L’API : quand vous avez besoin de plus que la page web
Basescan propose une API gratuite qui renvoie les mêmes données que le site web, au format JSON. Les deux points de terminaison que j’utilise le plus sont : module=account&action=balance (renvoie le solde ETH de n’importe quelle adresse) et module=account&action=tokentx (renvoie les N derniers transferts de jetons pour une adresse donnée). Sur le niveau gratuit, ces deux endpoints sont limités à 5 appels/seconde — largement suffisant pour un usage personnel.
Aucune clé API n’est requise pour des requêtes occasionnelles. En revanche, si vous souhaitez aller plus loin — par exemple créer un tableau de bord, suivre un portefeuille ou déclencher des alertes automatisées — obtenez gratuitement une clé API sur le site Basescan (inscrivez-vous, créez une clé, puis collez-la dans l’URL sous la forme &apikey=YOUR_KEY). Cette clé supprime la limitation de débit et donne accès à certains endpoints premium.
Si vous développez une application sur Base et que vous avez besoin de données sur les frais de gaz de façon programmatique, l’article « gwei explainer » détaille les appels RPC permettant d’obtenir le prix actuel du gaz en temps réel, tandis que le « live tracker » présent sur ce site effectue déjà la collecte des données et leur présentation adaptée à la lecture humaine.

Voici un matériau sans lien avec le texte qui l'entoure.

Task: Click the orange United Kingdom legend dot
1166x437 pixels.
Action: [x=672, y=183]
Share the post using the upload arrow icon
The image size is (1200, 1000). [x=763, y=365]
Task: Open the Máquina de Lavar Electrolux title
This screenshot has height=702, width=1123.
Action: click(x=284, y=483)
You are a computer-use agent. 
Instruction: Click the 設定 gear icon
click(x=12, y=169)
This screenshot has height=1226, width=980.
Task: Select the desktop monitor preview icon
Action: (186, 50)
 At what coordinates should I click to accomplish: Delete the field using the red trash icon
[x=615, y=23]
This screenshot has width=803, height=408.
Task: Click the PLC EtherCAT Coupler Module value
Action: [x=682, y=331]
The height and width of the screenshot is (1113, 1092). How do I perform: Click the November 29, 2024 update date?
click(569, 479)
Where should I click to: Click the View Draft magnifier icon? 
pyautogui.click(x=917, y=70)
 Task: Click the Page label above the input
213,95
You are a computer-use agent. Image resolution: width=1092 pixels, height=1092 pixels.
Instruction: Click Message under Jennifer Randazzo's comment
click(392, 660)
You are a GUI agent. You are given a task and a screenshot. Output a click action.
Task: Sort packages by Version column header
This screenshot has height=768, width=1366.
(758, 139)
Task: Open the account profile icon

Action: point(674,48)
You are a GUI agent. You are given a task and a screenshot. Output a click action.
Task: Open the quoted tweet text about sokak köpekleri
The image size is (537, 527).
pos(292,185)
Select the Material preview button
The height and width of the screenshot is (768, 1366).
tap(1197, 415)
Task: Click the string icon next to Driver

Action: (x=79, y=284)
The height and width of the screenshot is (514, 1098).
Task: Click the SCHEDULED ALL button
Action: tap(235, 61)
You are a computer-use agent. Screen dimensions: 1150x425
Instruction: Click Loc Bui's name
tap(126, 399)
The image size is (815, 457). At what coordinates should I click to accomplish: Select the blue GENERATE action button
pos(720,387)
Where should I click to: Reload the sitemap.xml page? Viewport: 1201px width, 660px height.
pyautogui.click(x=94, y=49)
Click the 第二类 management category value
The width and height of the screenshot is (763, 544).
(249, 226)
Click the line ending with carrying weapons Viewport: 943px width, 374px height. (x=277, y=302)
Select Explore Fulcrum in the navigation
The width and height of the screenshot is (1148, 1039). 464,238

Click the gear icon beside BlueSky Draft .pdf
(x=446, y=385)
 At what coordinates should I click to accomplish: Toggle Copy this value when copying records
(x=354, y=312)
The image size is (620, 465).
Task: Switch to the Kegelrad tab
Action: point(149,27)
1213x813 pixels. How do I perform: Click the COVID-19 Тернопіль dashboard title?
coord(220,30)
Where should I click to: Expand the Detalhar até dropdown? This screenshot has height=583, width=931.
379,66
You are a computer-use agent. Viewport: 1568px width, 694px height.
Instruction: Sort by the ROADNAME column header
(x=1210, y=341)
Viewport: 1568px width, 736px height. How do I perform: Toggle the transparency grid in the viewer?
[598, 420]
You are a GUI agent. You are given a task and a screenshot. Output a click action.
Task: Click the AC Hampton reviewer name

Basescan contre Arbiscan contre Etherscan
Trois explorateurs, issus de la même famille logicielle, mais dédiés à des blockchains différentes. Etherscan couvre le réseau principal d’Ethereum (mainnet) ; Basescan couvre Base ; Arbiscan couvre Arbitrum One. Leurs interfaces sont quasiment identiques : dès que vous maîtrisez l’un d’eux, vous connaissez les trois. L’identifiant de chaîne (chain ID) est le moyen le plus rapide de les distinguer : Base utilise 8453, Arbitrum One utilise 42161, et le réseau principal d’Ethereum utilise 1. Si jamais vous hésitez sur l’explorateur à utiliser pour une transaction donnée, vérifiez simplement sur quelle blockchain votre portefeuille était connecté au moment de l’envoi.
Une précision pratique : un hachage de transaction est unique par chaîne, mais si vous saisissez un hachage Base sur Arbiscan (ou l’inverse), vous obtiendrez simplement « non trouvé », sans message d’erreur. Ce n’est pas un bogue : cela signifie simplement que ce hachage n’existe pas sur cette chaîne. Passez à l’explorateur correspondant. Pour les transactions qui traversent plusieurs blockchains (bridges), l’explorateur de la chaîne source affiche la sortie (« exit »), tandis que celui de la chaîne cible affiche l’arrivée (« arrival ») ; ces deux étapes constituent des transactions distinctes, chacune dotée de son propre hachage.